As for the GPU, either a 2070 Super or AMD 5700 XT (or a used 1080 ti) will be more than enough at 4k for the games you're playing. A 2080 ti would be great, but it's still crazy money and you certainly do NOT need one for D3 and Forza). I play at 4k with a 2080 Super, mostly highest settings in games just fine. That said, I'm not an FPS diehard and am fine playing with minimum frames at 40-50 FPS (I play mostly single-player RTSs and RPGs e.g. Total War, Assassin's Creeds, Pillars of Eternity etc).
 
I don't think anything does 4k @ 120hz yet. The new large format monitors, but... you know... $5k.

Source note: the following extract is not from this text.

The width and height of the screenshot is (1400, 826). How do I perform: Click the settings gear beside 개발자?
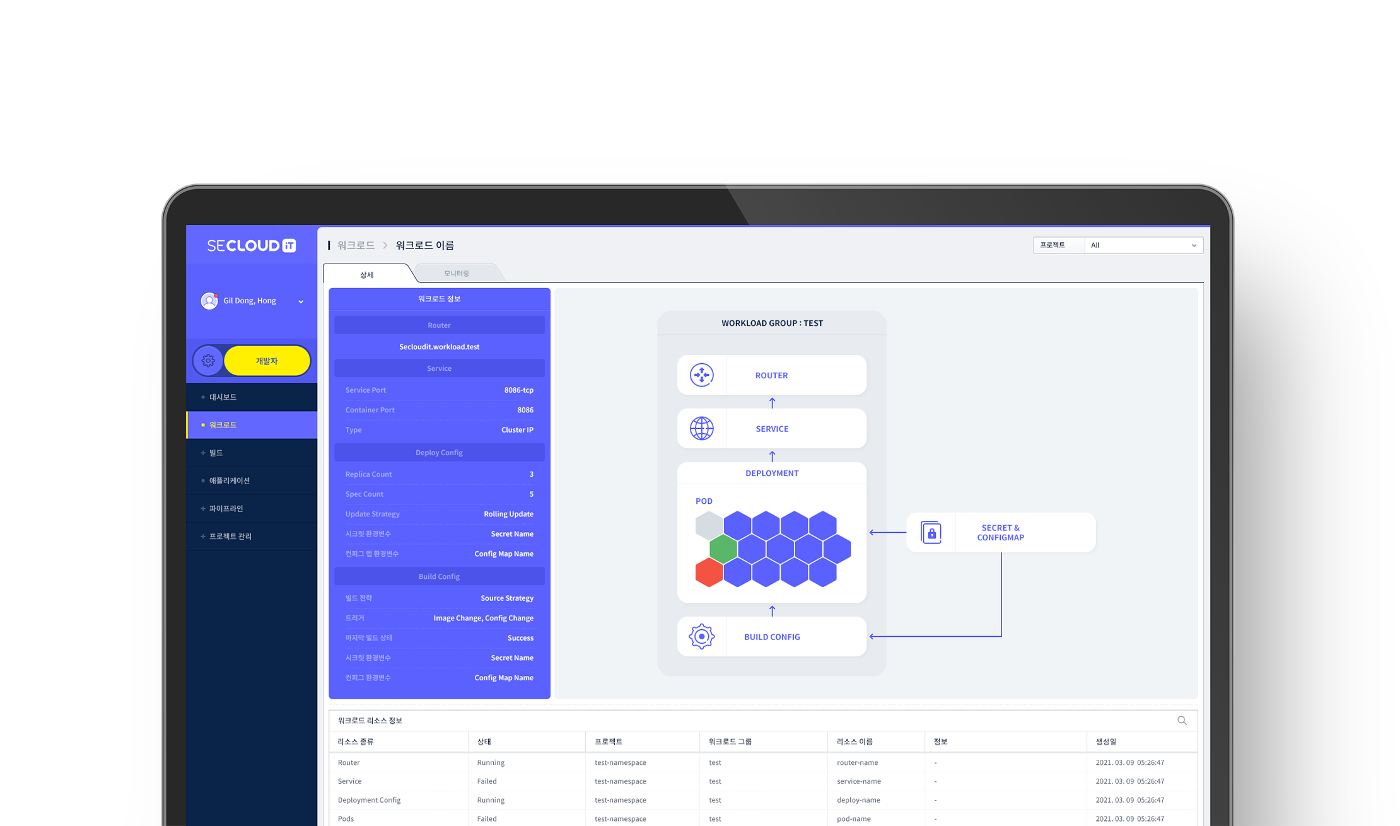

Best I've seen supported in games is 60hz anyway, but I mostly play shooters.

After 3 years of 4k @ 60hz, honestly I'd go for 1440p. I play on a 40" monitor, and while it is nice for single player games, it does require a beast of a machine. If you play much MP then I would wait. With HDR & 120hz being a desire, we still need higher transfer rates on DP & HDMI. To say nothing of 4k monitors barely starting to support them, pricing and availability are painful. Not a huge market, so tech just isn't moving quickly.

Lot's of things do 4k 144hz (120 as well) right now. You have a few classes though.

Large format monitors. But yea 5k+
Premium 27 4k monitors, roughly 1500-2000
Less premium 27 4k monitors (you're giving up some HDR, FALD, color coverage, gsync premium for freesync/adaptivesync), can be had for 800-1000 bucks

There are 27in sub 800 buck options coming out as well if all you care about is the res and refresh, hell monoprice has one in the pipe.


There's a larger issue though. All the "premium" monitors are IPS or VA panels and they are shooting for image quality (cause 4k) which means that the input lag is WORSE than other IPS/VA gaming monitors that clock 144hz to say nothing of the gaming monitors that use TN/NANO IPS/VA (whatever magic samsung cranked out). If your goal is single player games or MMO RPGs this isn't really an issue, but if you're playing FPS games or Fighters than even if you can hit 144/144 (or 120/120) at 4k it's still a non starter because the input lag ruins it. And if you're going to downgrade to one of the cheaper panels in the pipe that has a 1ms delay and ditch all the points of contrast, hdr, color, than why bother with 4k to start with when you could do 240hz at 1080p.

4k is just in a really weird place right now.
 
I'm running a 1080 TI with a 7820x, 32 Gig of RAM with a 43" 4K monitor. I run all my games on high or ultra and I have no issues. Game play is smooth with no hiccups. Quite satisfied with it. Would getting a 2080 TI improve my FPS, no doubt, but my games already run at or cover 60FPS.